Goal: Convert the data below into a JSON list of strings, one string per line, leaving out blank lines.
■ ■ ■ ■ ■
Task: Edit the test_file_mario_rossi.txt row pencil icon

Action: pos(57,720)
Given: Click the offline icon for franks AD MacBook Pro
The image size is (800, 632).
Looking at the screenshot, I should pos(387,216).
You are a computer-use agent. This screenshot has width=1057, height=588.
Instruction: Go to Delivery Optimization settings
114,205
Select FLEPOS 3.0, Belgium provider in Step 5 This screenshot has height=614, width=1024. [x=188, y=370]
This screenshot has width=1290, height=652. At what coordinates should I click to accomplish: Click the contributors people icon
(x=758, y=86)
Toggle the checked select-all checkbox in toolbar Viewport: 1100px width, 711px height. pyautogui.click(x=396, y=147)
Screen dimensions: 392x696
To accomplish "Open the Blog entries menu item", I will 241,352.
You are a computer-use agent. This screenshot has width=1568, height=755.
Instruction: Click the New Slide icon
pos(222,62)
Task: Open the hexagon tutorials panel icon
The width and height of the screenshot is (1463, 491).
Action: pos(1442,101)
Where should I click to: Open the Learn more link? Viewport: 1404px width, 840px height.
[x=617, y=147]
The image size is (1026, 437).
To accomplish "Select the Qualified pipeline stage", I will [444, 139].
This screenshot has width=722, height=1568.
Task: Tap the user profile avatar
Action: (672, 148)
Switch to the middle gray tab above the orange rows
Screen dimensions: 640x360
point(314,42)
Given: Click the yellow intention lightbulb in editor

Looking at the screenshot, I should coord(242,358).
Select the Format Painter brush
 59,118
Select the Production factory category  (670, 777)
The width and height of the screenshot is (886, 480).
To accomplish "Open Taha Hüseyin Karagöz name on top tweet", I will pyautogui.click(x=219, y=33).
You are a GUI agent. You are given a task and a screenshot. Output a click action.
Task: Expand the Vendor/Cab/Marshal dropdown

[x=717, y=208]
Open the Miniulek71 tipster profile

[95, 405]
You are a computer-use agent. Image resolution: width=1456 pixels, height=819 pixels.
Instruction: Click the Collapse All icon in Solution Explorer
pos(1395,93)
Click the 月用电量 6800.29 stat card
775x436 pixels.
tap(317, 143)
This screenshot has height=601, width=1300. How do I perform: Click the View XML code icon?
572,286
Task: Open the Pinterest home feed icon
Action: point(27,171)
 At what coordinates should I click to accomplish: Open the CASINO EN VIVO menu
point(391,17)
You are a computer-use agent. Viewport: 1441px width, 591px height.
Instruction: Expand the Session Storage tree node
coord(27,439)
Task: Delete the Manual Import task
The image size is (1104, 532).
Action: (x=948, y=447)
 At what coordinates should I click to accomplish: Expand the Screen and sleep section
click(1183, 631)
■ ■ ■ ■ ■
Output of the exercise:
[
  "Task: Edit the test_file_mario_rossi.txt row pencil icon",
  "Action: pos(57,720)",
  "Given: Click the offline icon for franks AD MacBook Pro",
  "The image size is (800, 632).",
  "Looking at the screenshot, I should pos(387,216).",
  "You are a computer-use agent. This screenshot has width=1057, height=588.",
  "Instruction: Go to Delivery Optimization settings",
  "114,205",
  "Select FLEPOS 3.0, Belgium provider in Step 5 This screenshot has height=614, width=1024. [x=188, y=370]",
  "This screenshot has width=1290, height=652. At what coordinates should I click to accomplish: Click the contributors people icon",
  "(x=758, y=86)",
  "Toggle the checked select-all checkbox in toolbar Viewport: 1100px width, 711px height. pyautogui.click(x=396, y=147)",
  "Screen dimensions: 392x696",
  "To accomplish \"Open the Blog entries menu item\", I will 241,352.",
  "You are a computer-use agent. This screenshot has width=1568, height=755.",
  "Instruction: Click the New Slide icon",
  "pos(222,62)",
  "Task: Open the hexagon tutorials panel icon",
  "The width and height of the screenshot is (1463, 491).",
  "Action: pos(1442,101)",
  "Where should I click to: Open the Learn more link? Viewport: 1404px width, 840px height.",
  "[x=617, y=147]",
  "The image size is (1026, 437).",
  "To accomplish \"Select the Qualified pipeline stage\", I will [444, 139].",
  "This screenshot has width=722, height=1568.",
  "Task: Tap the user profile avatar",
  "Action: (672, 148)",
  "Switch to the middle gray tab above the orange rows",
  "Screen dimensions: 640x360",
  "point(314,42)",
  "Given: Click the yellow intention lightbulb in editor",
  "Looking at the screenshot, I should coord(242,358).",
  "Select the Format Painter brush",
  " 59,118",
  "Select the Production factory category  (670, 777)",
  "The width and height of the screenshot is (886, 480).",
  "To accomplish \"Open Taha Hüseyin Karagöz name on top tweet\", I will pyautogui.click(x=219, y=33).",
  "You are a GUI agent. You are given a task and a screenshot. Output a click action.",
  "Task: Expand the Vendor/Cab/Marshal dropdown",
  "[x=717, y=208]",
  "Open the Miniulek71 tipster profile",
  "[95, 405]",
  "You are a computer-use agent. Image resolution: width=1456 pixels, height=819 pixels.",
  "Instruction: Click the Collapse All icon in Solution Explorer",
  "pos(1395,93)",
  "Click the 月用电量 6800.29 stat card",
  "775x436 pixels.",
  "tap(317, 143)",
  "This screenshot has height=601, width=1300. How do I perform: Click the View XML code icon?",
  "572,286",
  "Task: Open the Pinterest home feed icon",
  "Action: point(27,171)",
  " At what coordinates should I click to accomplish: Open the CASINO EN VIVO menu",
  "point(391,17)",
  "You are a computer-use agent. Viewport: 1441px width, 591px height.",
  "Instruction: Expand the Session Storage tree node",
  "coord(27,439)",
  "Task: Delete the Manual Import task",
  "The image size is (1104, 532).",
  "Action: (x=948, y=447)",
  " At what coordinates should I click to accomplish: Expand the Screen and sleep section",
  "click(1183, 631)"
]